A transferência de competência
A federalização de crimes contra os direitos humanos já é possível desde 2004, quando a Reforma do Judiciário criou o Incidente de Deslocamento de Competência (IDC). Esse mecanismo permite ao Ministério Público pedir ao Superior Tribunal de Justiça (STJ) o julgamento na esfera federal desses crimes, em qualquer fase do inquérito.O consenso, no entanto, está longe de ser alcançado. Na visão de Nelson Calandra, presidente da Associação de Magistrados do Brasil (AMB), a Justiça Federal foi criada para reprimir crimes que ocorram entre estados ou que ultrapassem o território nacional. “Então, crimes (que resultam de conflitos agrários) trariam uma concentração de encargos para a Justiça Federal, resultando, possivelmente, na não punição dos culpados”, defende Calandra.
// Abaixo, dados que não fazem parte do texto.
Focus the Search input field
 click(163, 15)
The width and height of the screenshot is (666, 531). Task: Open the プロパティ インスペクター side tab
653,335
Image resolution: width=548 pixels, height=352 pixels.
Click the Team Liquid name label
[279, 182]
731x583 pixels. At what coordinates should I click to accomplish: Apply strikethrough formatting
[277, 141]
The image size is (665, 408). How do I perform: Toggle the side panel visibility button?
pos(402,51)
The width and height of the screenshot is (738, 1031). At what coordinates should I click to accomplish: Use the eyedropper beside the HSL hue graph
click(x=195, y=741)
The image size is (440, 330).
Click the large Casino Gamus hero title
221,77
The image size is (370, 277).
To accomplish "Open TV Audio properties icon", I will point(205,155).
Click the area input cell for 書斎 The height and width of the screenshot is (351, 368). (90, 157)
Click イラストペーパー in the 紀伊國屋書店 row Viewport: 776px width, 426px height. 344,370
Wedy, presidente da Ajufe, considera que, em razão da lentidão e da impunidade dos casos colocados na Justiça Estadual, o Brasil vem sendo alvo de sanções por parte de organismos como a Corte Interamericana de Direitos Humanos, instituição ligada à Organização dos Estados Americanos (OEA). Nesses casos, ainda que sejam a polícia e a Justiça estaduais as resposáveis por não haver desfecho para o inquérito, é a União que acaba como alvo das sanções internacionais.
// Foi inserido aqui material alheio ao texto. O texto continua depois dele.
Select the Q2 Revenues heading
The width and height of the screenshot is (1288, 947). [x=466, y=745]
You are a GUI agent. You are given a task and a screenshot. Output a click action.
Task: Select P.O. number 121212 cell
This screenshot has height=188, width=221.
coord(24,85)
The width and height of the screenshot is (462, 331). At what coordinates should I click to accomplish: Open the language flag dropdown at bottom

Então, é cabível que sejam federais os juízes responsáveis pelo julgamento dessas violações de direitos humanos. “Lamentavelmente, isso mostra que a Justiça não está funcionando nesse tipo de processo. A imagem do país fica muito prejudicada no exterior com esses crimes”, destaca Wedy.
A discussão
Nesta semana, movimentos sociais e familiares do casal extrativista que foi morto em Nova Ipixuna (PA), a 390 quilômetros da capital do estado, mobilizaram-se para pedir o afastamento do juiz responsável pelo caso. Os ativistas justificam o pedido com base no fato de o juiz ter se negado, por duas vezes, a decretar a prisão de suspeitos do crime. Sem a detenção, os acusados teriam fugido da região.
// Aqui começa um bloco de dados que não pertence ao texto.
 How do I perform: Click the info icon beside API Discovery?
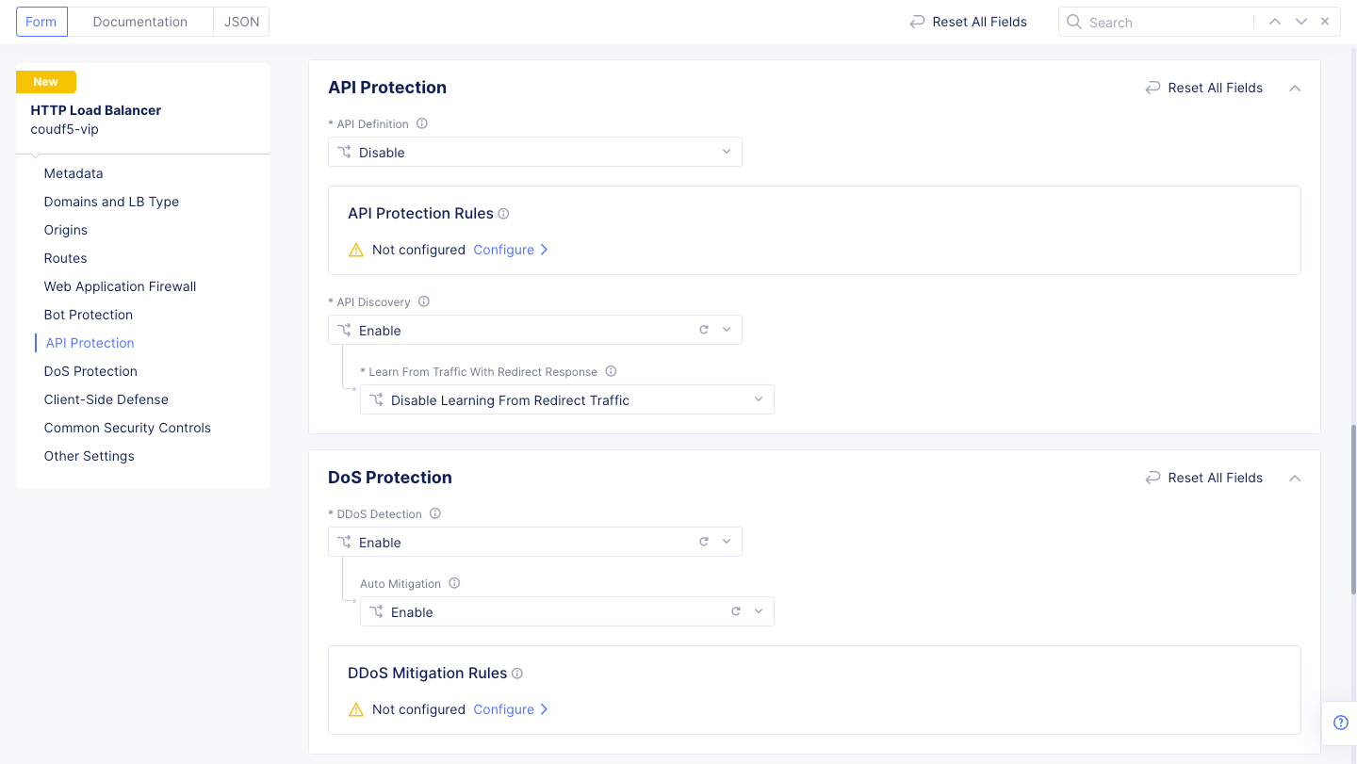pyautogui.click(x=423, y=301)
Em nota, a Associação dos Magistrados do Pará, na quarta-feira (27), repudiou a mobilização dos movimentos sociais que pediam o afastamento do juiz e defendeu o trabalho feito pelo magistrado responsável pelo caso.
“O juiz Murilo Simão está ciente dos conflitos fundiários da região sob sua responsabilidade, porém não pode, a pretexto de ´combater a violência no campo´, proferir decisões que, de acordo com seu entendimento, não encontram respaldo no ordenamento jurídico”, defendeu a associação. Somente na sexta-feira (29) a justiça paraense decretou a prisão preventiva dos acusados pelo crime.
Outros casos
A possibilidade de se federalizar a investigação e a denúncia de violações de direitos humanos foi fomentada pela mobilização popular. Porém, na prática, a transferência só foi permitida uma única vez, em 2010, no caso do assassinato do advogado pernambucano Manoel Mattos, que denunciou a ação de grupos de extermínio na divisa entre Pernambuco e Paraíba, que contabilizam mais de 200 mortes não apuradas.
Outro caso de repercussão devido ao apelo de movimentos sociais foi o assassinato da missionária norte-americana Dorothy Stang, morta no Pará em 2005. À época, a negativa do Superior Tribunal de Justiça (STJ) deu-se sob o argumento de que não haveria indício de incapacidade das autoridades do Pará.
Outros crimes que não envolvem a questão agrária também resultaram em tentativas para se federalizar os inquéritos, sem sucesso. Foi o caso dos crimes de maio – assassinatos cometidos pela polícia em represália aos ataques do PCC em 2006 em São Paulo.